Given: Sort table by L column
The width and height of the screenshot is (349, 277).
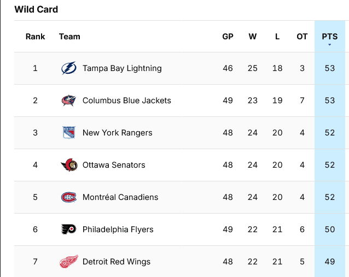Looking at the screenshot, I should (277, 37).
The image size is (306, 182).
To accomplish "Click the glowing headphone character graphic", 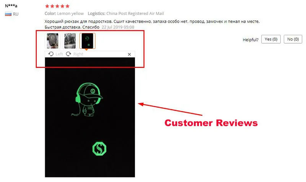I will (x=87, y=100).
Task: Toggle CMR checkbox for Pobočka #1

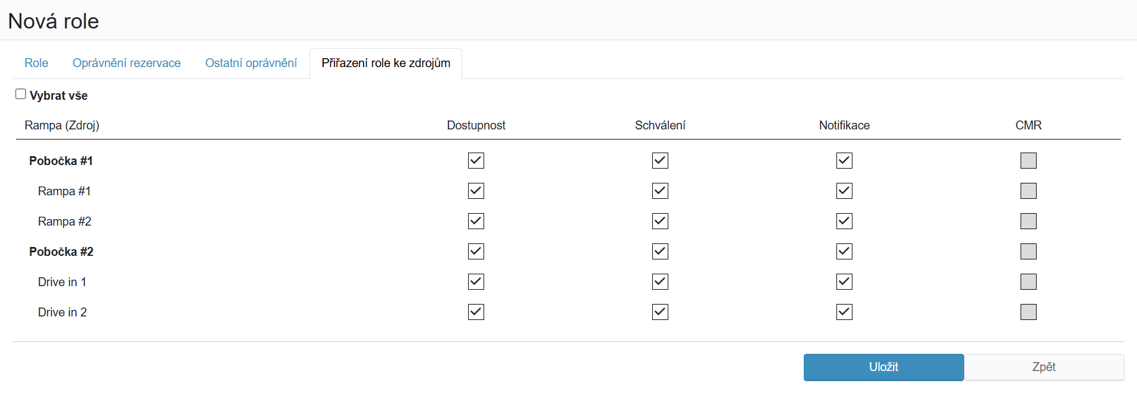Action: [1028, 160]
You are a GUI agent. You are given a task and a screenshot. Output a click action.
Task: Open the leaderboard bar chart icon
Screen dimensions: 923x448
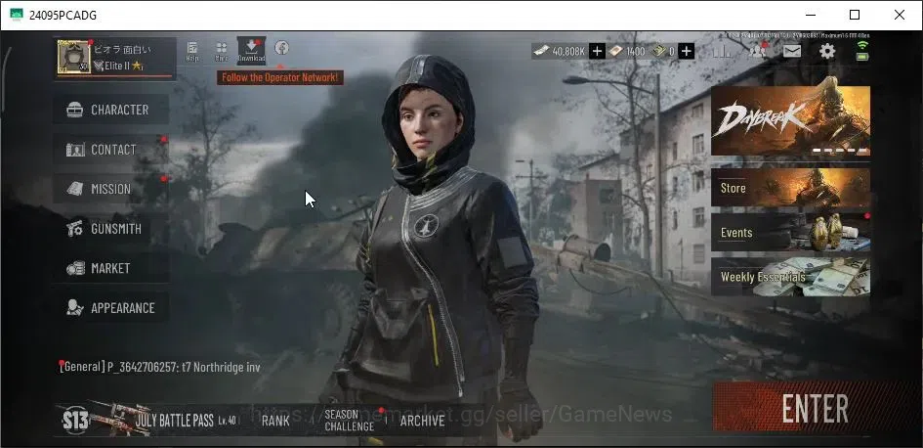click(722, 52)
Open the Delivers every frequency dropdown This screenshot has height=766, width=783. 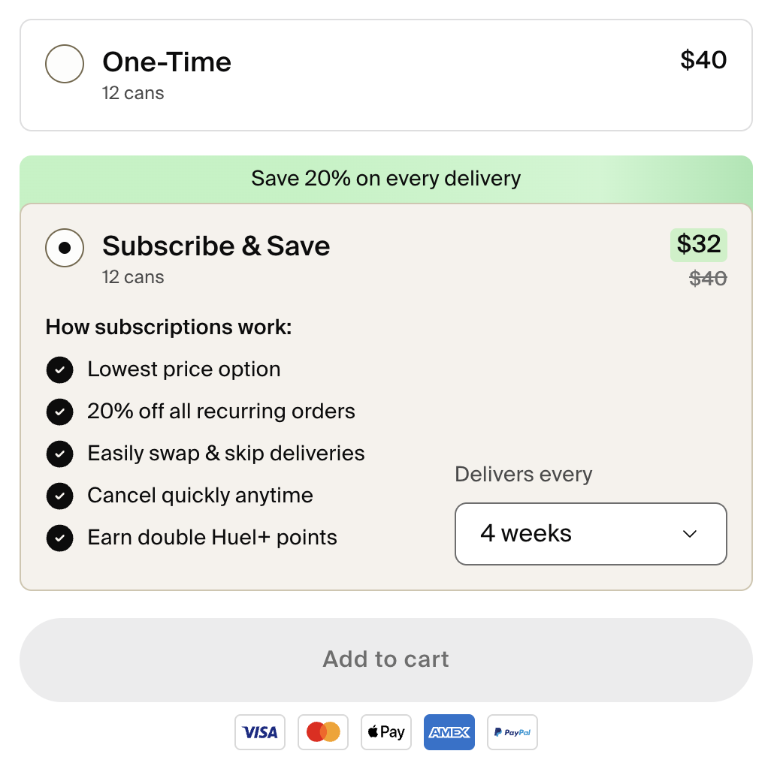tap(591, 534)
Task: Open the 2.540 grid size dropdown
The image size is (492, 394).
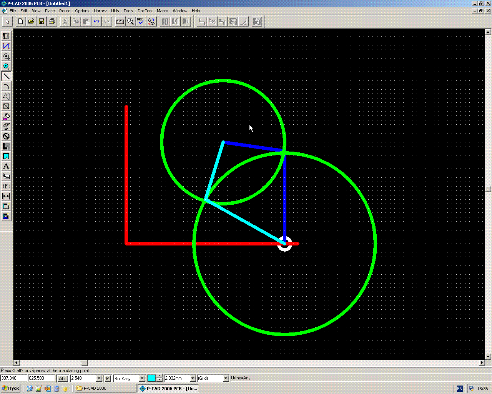Action: click(x=99, y=379)
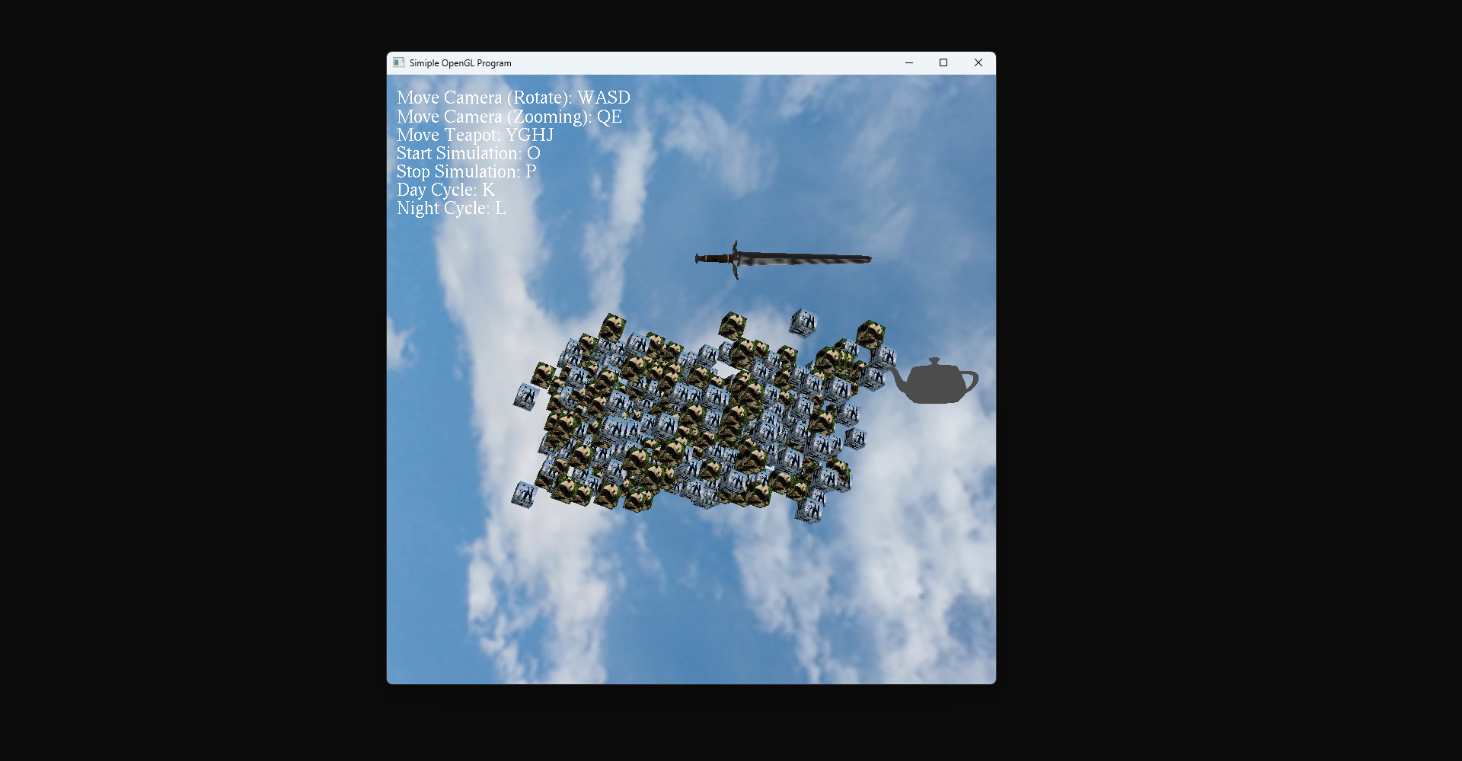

• Direction
Please recast the listing, from the line holding "Task: Open the 2.540 grid size dropdown" through the end of the listing, inclusive, as a two-column CSV with the columns instruction and action. Give one row per entry, put each value in a single quoted field with line breaks changed to spaces, and leave out the pictures.

• Final result
instruction,action
"Task: Open the 2.540 grid size dropdown The image size is (492, 394).","Action: click(x=99, y=379)"